[Dataset records]
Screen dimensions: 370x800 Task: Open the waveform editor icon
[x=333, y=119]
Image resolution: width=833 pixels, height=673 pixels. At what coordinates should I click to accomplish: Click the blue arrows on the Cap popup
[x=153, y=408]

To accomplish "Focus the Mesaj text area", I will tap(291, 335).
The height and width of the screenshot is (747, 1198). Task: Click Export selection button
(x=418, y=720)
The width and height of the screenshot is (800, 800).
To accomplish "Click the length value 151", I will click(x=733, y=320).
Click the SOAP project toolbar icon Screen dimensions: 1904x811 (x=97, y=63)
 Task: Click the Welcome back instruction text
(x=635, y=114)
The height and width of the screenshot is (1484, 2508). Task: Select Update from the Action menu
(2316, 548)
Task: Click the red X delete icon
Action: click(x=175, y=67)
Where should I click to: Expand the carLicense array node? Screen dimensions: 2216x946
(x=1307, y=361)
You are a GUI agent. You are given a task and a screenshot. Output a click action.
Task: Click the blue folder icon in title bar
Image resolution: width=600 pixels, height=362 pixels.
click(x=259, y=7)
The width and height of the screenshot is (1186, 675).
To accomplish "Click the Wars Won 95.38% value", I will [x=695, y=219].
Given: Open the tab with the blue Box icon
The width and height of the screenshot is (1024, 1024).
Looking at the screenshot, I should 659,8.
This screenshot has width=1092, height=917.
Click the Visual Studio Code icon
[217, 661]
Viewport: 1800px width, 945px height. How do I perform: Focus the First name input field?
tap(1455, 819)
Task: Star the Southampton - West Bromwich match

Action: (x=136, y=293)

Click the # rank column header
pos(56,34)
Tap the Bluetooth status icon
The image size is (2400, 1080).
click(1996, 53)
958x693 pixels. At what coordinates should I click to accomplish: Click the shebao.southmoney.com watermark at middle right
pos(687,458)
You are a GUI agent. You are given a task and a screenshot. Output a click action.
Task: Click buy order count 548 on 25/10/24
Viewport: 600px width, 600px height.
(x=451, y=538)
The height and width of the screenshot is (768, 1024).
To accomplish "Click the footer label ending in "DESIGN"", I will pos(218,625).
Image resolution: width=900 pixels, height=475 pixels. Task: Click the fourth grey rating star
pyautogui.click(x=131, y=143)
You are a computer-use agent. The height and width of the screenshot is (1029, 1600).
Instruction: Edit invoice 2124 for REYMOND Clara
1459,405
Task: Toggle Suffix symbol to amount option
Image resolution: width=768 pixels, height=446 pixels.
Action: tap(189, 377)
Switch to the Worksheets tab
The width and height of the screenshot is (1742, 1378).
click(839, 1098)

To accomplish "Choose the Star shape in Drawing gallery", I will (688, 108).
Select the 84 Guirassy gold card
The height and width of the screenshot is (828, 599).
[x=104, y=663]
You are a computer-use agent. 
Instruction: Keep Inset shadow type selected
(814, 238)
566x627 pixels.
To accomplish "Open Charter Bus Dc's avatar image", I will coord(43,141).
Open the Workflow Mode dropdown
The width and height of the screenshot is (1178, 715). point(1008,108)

Required action >> All of the lines above should be returned exactly as written.

Answer >>
Screen dimensions: 370x800 Task: Open the waveform editor icon
[x=333, y=119]
Image resolution: width=833 pixels, height=673 pixels. At what coordinates should I click to accomplish: Click the blue arrows on the Cap popup
[x=153, y=408]

To accomplish "Focus the Mesaj text area", I will tap(291, 335).
The height and width of the screenshot is (747, 1198). Task: Click Export selection button
(x=418, y=720)
The width and height of the screenshot is (800, 800).
To accomplish "Click the length value 151", I will click(x=733, y=320).
Click the SOAP project toolbar icon Screen dimensions: 1904x811 (x=97, y=63)
 Task: Click the Welcome back instruction text
(x=635, y=114)
The height and width of the screenshot is (1484, 2508). Task: Select Update from the Action menu
(2316, 548)
Task: Click the red X delete icon
Action: click(x=175, y=67)
Where should I click to: Expand the carLicense array node? Screen dimensions: 2216x946
(x=1307, y=361)
You are a GUI agent. You are given a task and a screenshot. Output a click action.
Task: Click the blue folder icon in title bar
Image resolution: width=600 pixels, height=362 pixels.
click(x=259, y=7)
The width and height of the screenshot is (1186, 675).
To accomplish "Click the Wars Won 95.38% value", I will [x=695, y=219].
Given: Open the tab with the blue Box icon
The width and height of the screenshot is (1024, 1024).
Looking at the screenshot, I should 659,8.
This screenshot has width=1092, height=917.
Click the Visual Studio Code icon
[217, 661]
Viewport: 1800px width, 945px height. How do I perform: Focus the First name input field?
tap(1455, 819)
Task: Star the Southampton - West Bromwich match

Action: (x=136, y=293)

Click the # rank column header
pos(56,34)
Tap the Bluetooth status icon
The image size is (2400, 1080).
click(1996, 53)
958x693 pixels. At what coordinates should I click to accomplish: Click the shebao.southmoney.com watermark at middle right
pos(687,458)
You are a GUI agent. You are given a task and a screenshot. Output a click action.
Task: Click buy order count 548 on 25/10/24
Viewport: 600px width, 600px height.
(x=451, y=538)
The height and width of the screenshot is (768, 1024).
To accomplish "Click the footer label ending in "DESIGN"", I will pos(218,625).
Image resolution: width=900 pixels, height=475 pixels. Task: Click the fourth grey rating star
pyautogui.click(x=131, y=143)
You are a computer-use agent. The height and width of the screenshot is (1029, 1600).
Instruction: Edit invoice 2124 for REYMOND Clara
1459,405
Task: Toggle Suffix symbol to amount option
Image resolution: width=768 pixels, height=446 pixels.
Action: tap(189, 377)
Switch to the Worksheets tab
The width and height of the screenshot is (1742, 1378).
click(839, 1098)

To accomplish "Choose the Star shape in Drawing gallery", I will (688, 108).
Select the 84 Guirassy gold card
The height and width of the screenshot is (828, 599).
[x=104, y=663]
You are a computer-use agent. 
Instruction: Keep Inset shadow type selected
(814, 238)
566x627 pixels.
To accomplish "Open Charter Bus Dc's avatar image", I will coord(43,141).
Open the Workflow Mode dropdown
The width and height of the screenshot is (1178, 715). point(1008,108)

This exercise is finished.